Dopo tanti anni che lo frequenti, pensi di avere col Tour un rapporto particolare?
Speriamo, speriamo anche di farlo funzionare. Quando abbiamo fatto i programmi, prima c’era la parte delle classiche, poi ho iniziato a concentrarmi sul Tour. Venendo da una squadra un po’ più piccola, dove comunque c’è bisogno di esperienza in corse così grandi e di persone solide che magari un paio di Grandi Giri li hanno finiti, è stato un po’ più facile entrare a far parte dei papabili per il Tour. Rispetto magari a squadre dove i corridori sono tanti e la lunga lista del Tour era ancora di 15 corridori alla partenza del Delfinato.

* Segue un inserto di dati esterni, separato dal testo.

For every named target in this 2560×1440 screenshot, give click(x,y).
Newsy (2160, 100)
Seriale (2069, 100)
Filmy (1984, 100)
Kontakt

L’ambizione è sempre quella, oppure proprio per il fatto che sei in una piccola squadra, avrai un altro ruolo?
L’ambizione è sempre quella di andare per le tappe, quindi devi essere pronto a giocartele ogni volta che si presenta la possibilità. Però non ho la pelle d’oca come la prima volta, so cosa mi aspetta. Sarà diverso forse per i giovani della squadra. Non so ancora i nomi di tutti quelli che saranno in Francia. Però posso dire che abbiamo fatto il Delfinato e a quelli che non lo avevano mai corso ho detto: «Ragazzi, preparatevi, perché qua vi accorgerete di cosa sia il ciclismo. Qua si va veramente forte!».
E’ vero che al Delfinato si va più forte che al Tour?
Dipende dalle giornate e dalle annate. Ritorna il discorso dei trials interni per far vedere alla squadra che ti meriti il posto al Tour. In più quest’anno la Visma e la UAE si sono messe a voler vedere chi è più forte, per cui abbiamo avuto tappe sempre tirate.
Come hai visto il tre del podio 2024?
Mi sembra che stiano bene tutti quanti. Evenepoel ha faticato un po’ sulle salite, ma a crono li ha suonati come tamburi. Preferisco concentrarmi su di me. Per cui ora farò gli italiani, poi tornerò a casa un altro paio di giorni e poi finalmente si torna al Tour.